Keine erhöhte Streitwertschätzung mit Motivationswirkung

In dem – weithin kritisch diskutierten (vgl. Rojahn/Lunze in Mitt. 2012, 533; Beyerlein/Beyerlein, Mitt. 2012, 542; Stjerna, Mitt. 2012, 546) – Beschluss „Du sollst nicht lügen II“ des OLG Düsseldorf schlägt der Patentsenat des OLG Düsseldorf aus Praktikabilitätsüberlegungen vor, dass das Gericht einen hohen Streitwert festsetzen kann, um die Parteien zur Mitwirkung bei der Streitwertfestsetzung zu motivieren. So führt der Senat aus, „dass in Fällen, in denen die Parteien ihre Mitwirkung an einer sachgerechten Streitwertfestsetzung verweigern, vom Gericht ein Streitwert geschätzt wird, der so hoch ist, dass er die Parteien zuverlässig motiviert, z.B. im Rahmen eines Antrages auf Streitwertkorrektur ihrer Mitwirkungspflicht wahrheitsgemäß nachzukommen.“

In der Literatur wurde darauf hingewiesen, dass eine Motivation des Beklagten durch hohe Streitwertangaben schon deswegen nicht in Betracht kommen kann, da nur der Kläger Kostenschuldner des Gerichtskostenvorschusses ist. Das Gericht könne dem Kläger (und nur diesem) eine Verzögerungsgebühr auferlegen oder ggf. einen Sachverständigen einschalten (vgl. Rojahn/Lunze in Mitt. 2012, 533; Beyerlein/Beyerlein, Mitt. 2012, 542; Stjerna, Mitt. 2012, 546), nicht aber bewusst einen hohen Streitwert schätzen. Andere Rechtsmittelgerichte sind dem OLG Düsseldorf nicht gefolgt (vgl. etwa OLG Frankfurt, Beschluss vom 3.11.2011, Mitt. 2012, 94).

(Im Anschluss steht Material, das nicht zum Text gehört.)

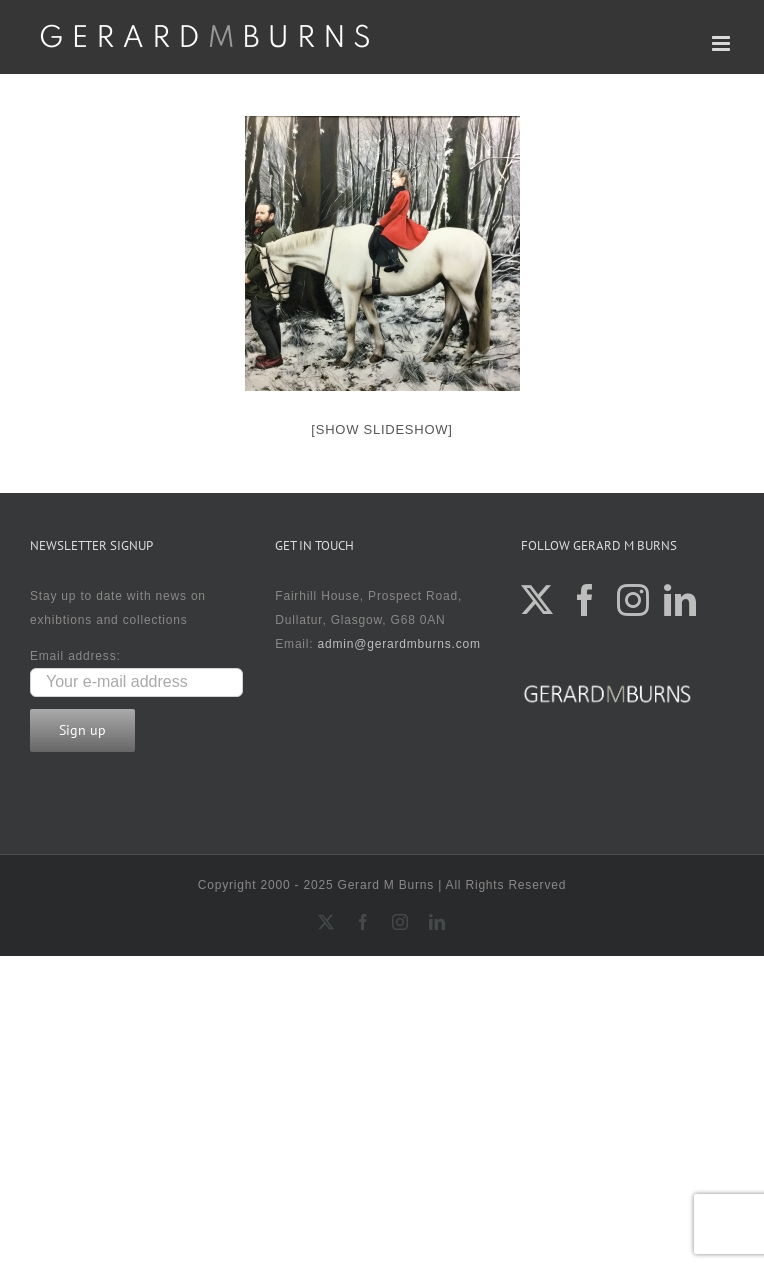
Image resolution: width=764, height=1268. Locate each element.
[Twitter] (537, 600)
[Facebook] (585, 600)
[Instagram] (633, 600)
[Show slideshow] (381, 429)
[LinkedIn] (680, 600)
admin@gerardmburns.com (399, 644)
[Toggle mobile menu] (723, 43)
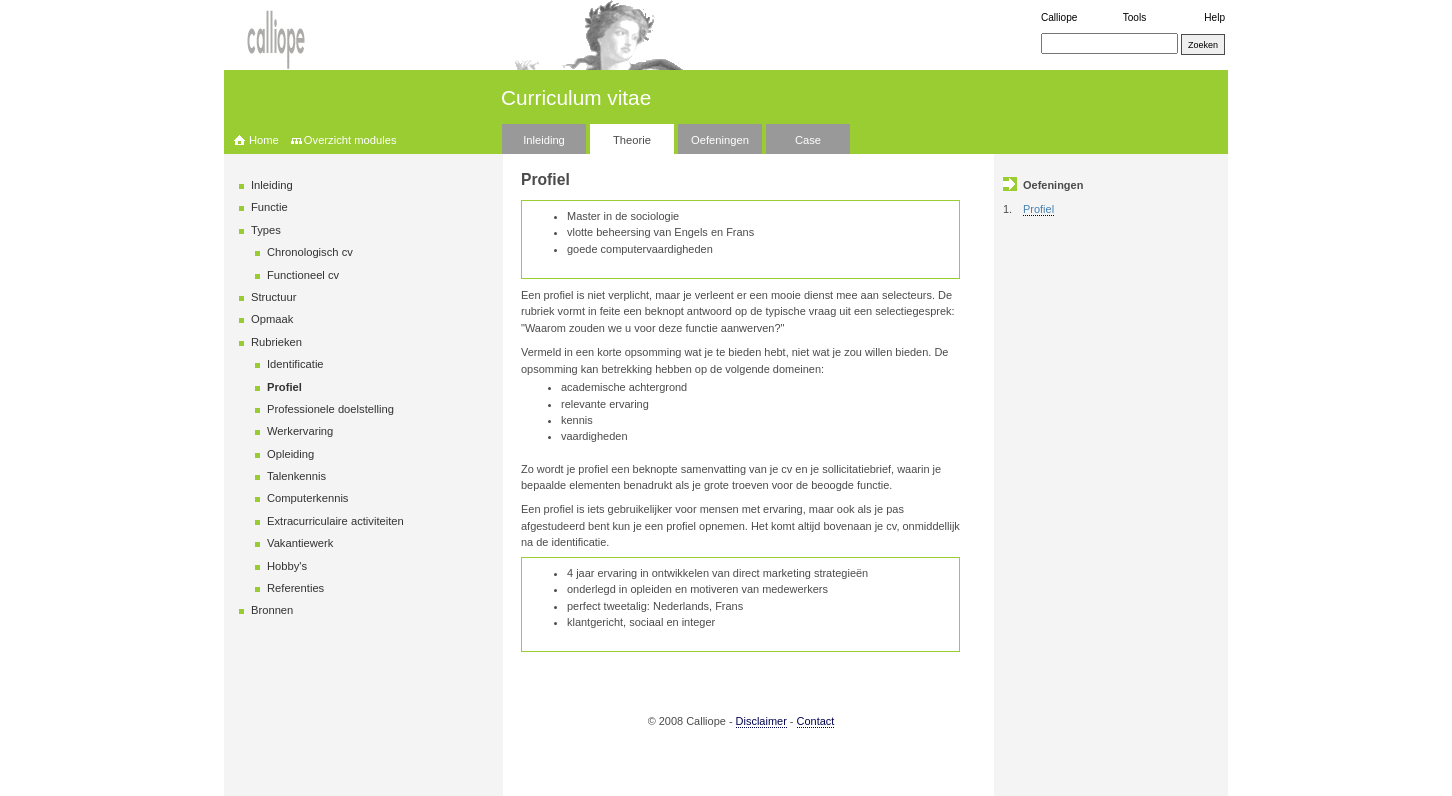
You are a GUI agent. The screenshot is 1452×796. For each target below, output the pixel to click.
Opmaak (272, 319)
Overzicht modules (350, 140)
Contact (816, 721)
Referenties (295, 588)
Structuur (273, 297)
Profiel (284, 387)
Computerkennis (307, 498)
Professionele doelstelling (330, 409)
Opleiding (290, 454)
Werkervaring (300, 431)
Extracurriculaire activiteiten (335, 521)
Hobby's (287, 566)
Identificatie (295, 364)
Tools (1135, 17)
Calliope (1059, 17)
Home (264, 140)
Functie (269, 207)
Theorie (632, 140)
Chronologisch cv (310, 252)
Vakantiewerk (300, 543)
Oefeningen (720, 140)
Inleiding (544, 140)
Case (808, 140)
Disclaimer (761, 721)
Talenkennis (296, 476)
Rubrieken (276, 342)
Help (1214, 17)
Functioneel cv (303, 275)
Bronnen (272, 610)
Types (266, 230)
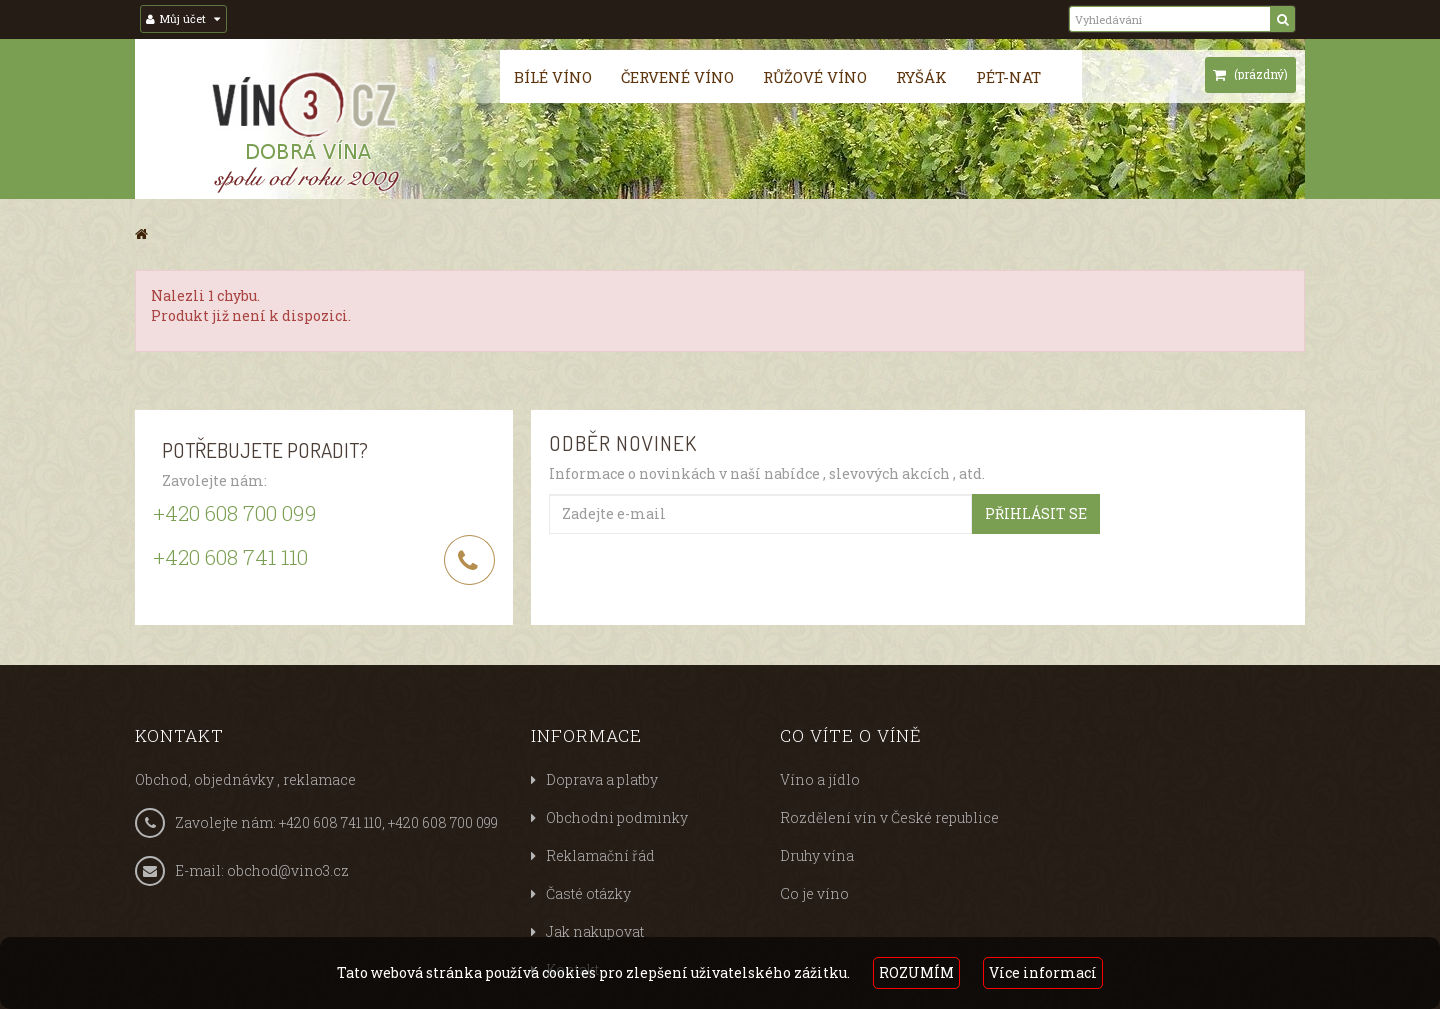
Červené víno (677, 77)
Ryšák (921, 77)
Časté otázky (588, 893)
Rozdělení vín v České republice (889, 817)
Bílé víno (553, 77)
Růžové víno (815, 77)
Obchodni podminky (617, 817)
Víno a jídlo (820, 779)
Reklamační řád (600, 855)
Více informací (1043, 972)
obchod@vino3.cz (288, 870)
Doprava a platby (602, 779)
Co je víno (814, 893)
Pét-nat (1008, 77)
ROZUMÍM (916, 972)
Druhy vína (817, 855)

Auch aus der Entscheidung BGH, Beschluss vom 12. Juni 2012 – X ZR 104/09 – „antimykotischer Nagellack II“ in einer arbeitnehmerrechtlichen Sache kann geschlossen werden, dass der vom OLG Düsseldorf vorgeschlagenen Praxis der Schätzung eines hohen Streitwerts mit „Motivationswirkung“ nicht gefolgt werden kann. So führt der X. Zivilsensat aus, dass der Streitwert „grundsätzlich nach dem Betrag zu bemessen ist, den das Gericht aufgrund des Sachvortrags des Klägers als angemessen erachtet. Offensichtlich übertriebene Einschätzungen und Angaben insbesondere zu Umständen, über die der Beklagte erst Auskunft erteilen soll, haben dabei außer Betracht zu bleiben.“ Eine Schätzung des Streitwerts, die zuverlässig zu einem Antrag auf Streitwertkorrektur führen muss, wäre mit diesen Grundsätzen nicht vereinbar.